Details

Autor(en) / Beteiligte

• Sartor, O.
• Heinrich, D.
• Mariados, N.
• Méndez Vidal, M.J.
• Keizman, D.
• Thellenberg Karlsson, C.
• Peer, A.
• Procopio, G.
• Frank, S.J.
• Pulkkanen, K.
• Rosenbaum, E.
• Severi, S.
• Trigo Perez, J.M.
• Wagner, V.
• Li, R.
• Nordquist, L.T.

Titel

Re-treatment with radium-223: first experience from an international, open-label, phase I/II study in patients with castration-resistant prostate cancer and bone metastases

Ist Teil von

• Annals of oncology, 2017-10, Vol.28 (10), p.2464-2471

Ort / Verlag

England: Elsevier Ltd

Erscheinungsjahr

2017

Quelle

MEDLINE

Beschreibungen/Notizen

• Six radium-223 injections at 4-week intervals is indicated for patients with castration-resistant prostate cancer and symptomatic bone metastases. However, patients usually develop disease progression after initial treatment. This prospective phase I/II study assessed re-treatment safety and efficacy of up to six additional radium-223 injections. Patients had castration-resistant prostate cancer and bone metastases and six initial radium-223 injections with no on-treatment bone progression; all had subsequent radiologic or clinical progression. Concomitant agents were allowed at investigator discretion, excluding chemotherapy and initiation of new abiraterone or enzalutamide. The primary endpoint was safety; additional exploratory endpoints included time to radiographic bone progression, time to total alkaline phosphatase and prostate-specific antigen progression, radiographic progression-free survival, overall survival, time to first symptomatic skeletal event (SSE), SSE-free survival, and time to pain progression.
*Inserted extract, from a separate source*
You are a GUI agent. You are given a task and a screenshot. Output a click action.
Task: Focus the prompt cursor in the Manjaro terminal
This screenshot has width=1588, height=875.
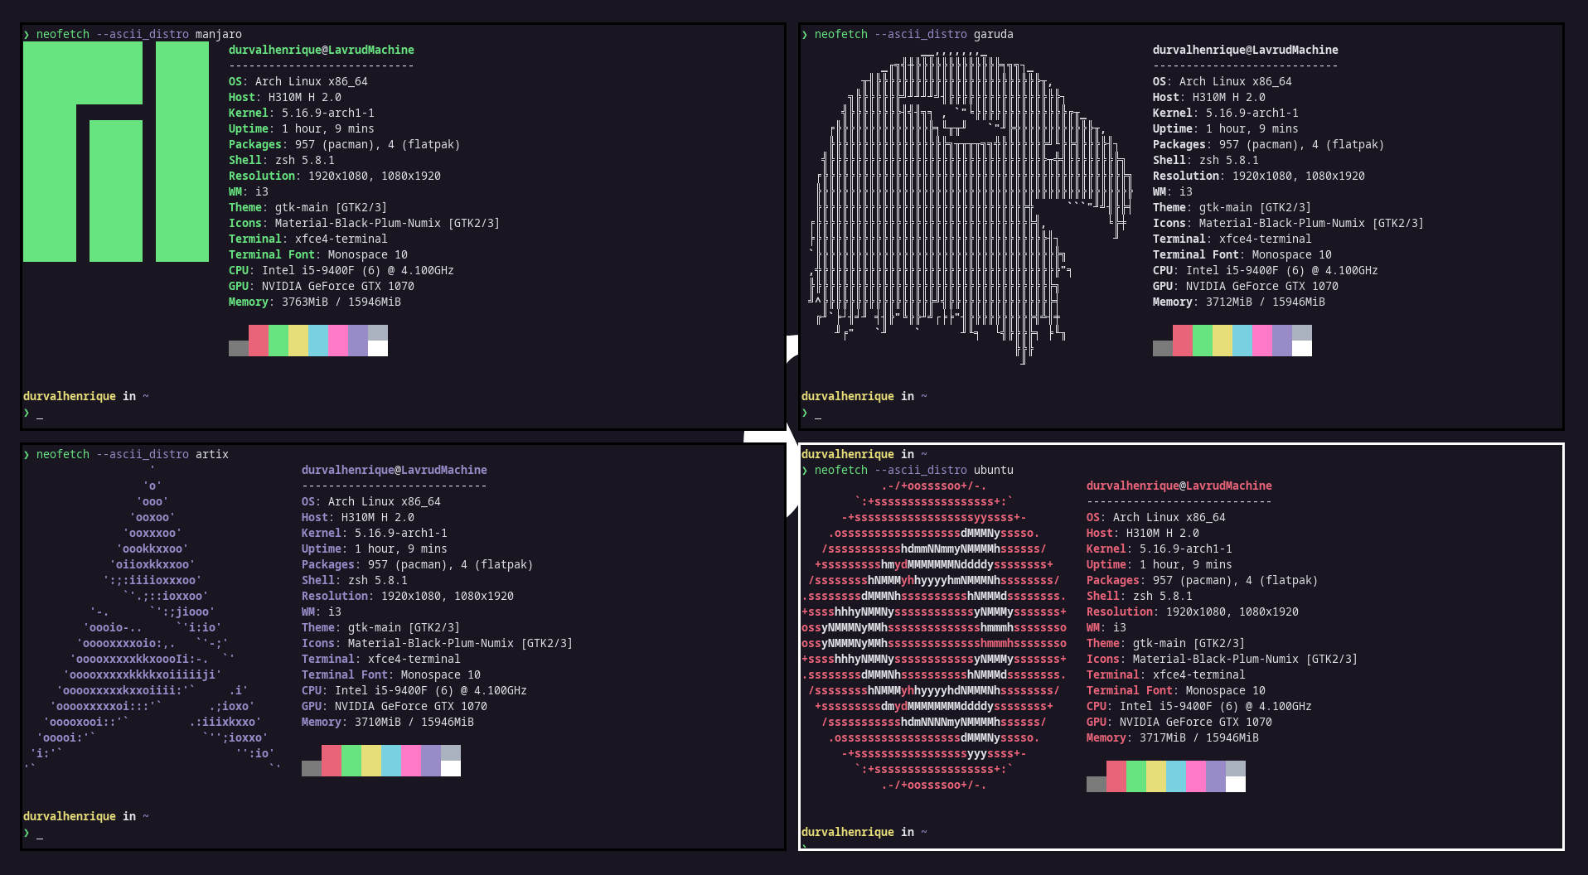click(x=39, y=413)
Among 44 patients, 29 (66%) received all six re-treatment injections. Median time from end of initial radium-223 treatment was 6 months. Forty-one (93%) reported ≥1 treatment-emergent adverse event. No grade 4–5 hematologic treatment-emergent adverse events occurred. Only one (2%) patient had radiographic bone progression; eight (18%) had radiographic soft tissue tumor progression (three lymph node and five visceral metastases). Median times to total alkaline phosphatase and prostate-specific antigen progression were not reached and 2.2 months, respectively. Median radiographic progression-free survival was 9.9 months (12.8-month maximum follow-up). Five (11%) patients died and eight (18%) experienced first SSEs. Median overall survival, time to first SSE, and SSE-free survival were not reached. Five (14%) of 36 evaluable patients (baseline worst pain score ≤7) had pain progression. After 2 years of follow-up, 28 (64%) patients died, and the median overall survival was 24.4 months. Re-treatment with a second course of six radium-223 injections after disease progression is well tolerated, with minimal hematologic toxicity and low radiographic bone progression rates in this small study with limited follow-up. Favorable safety and early effects on disease progression indicate that radium-223 re-treatment is feasible and warrants further evaluation in larger prospective trials.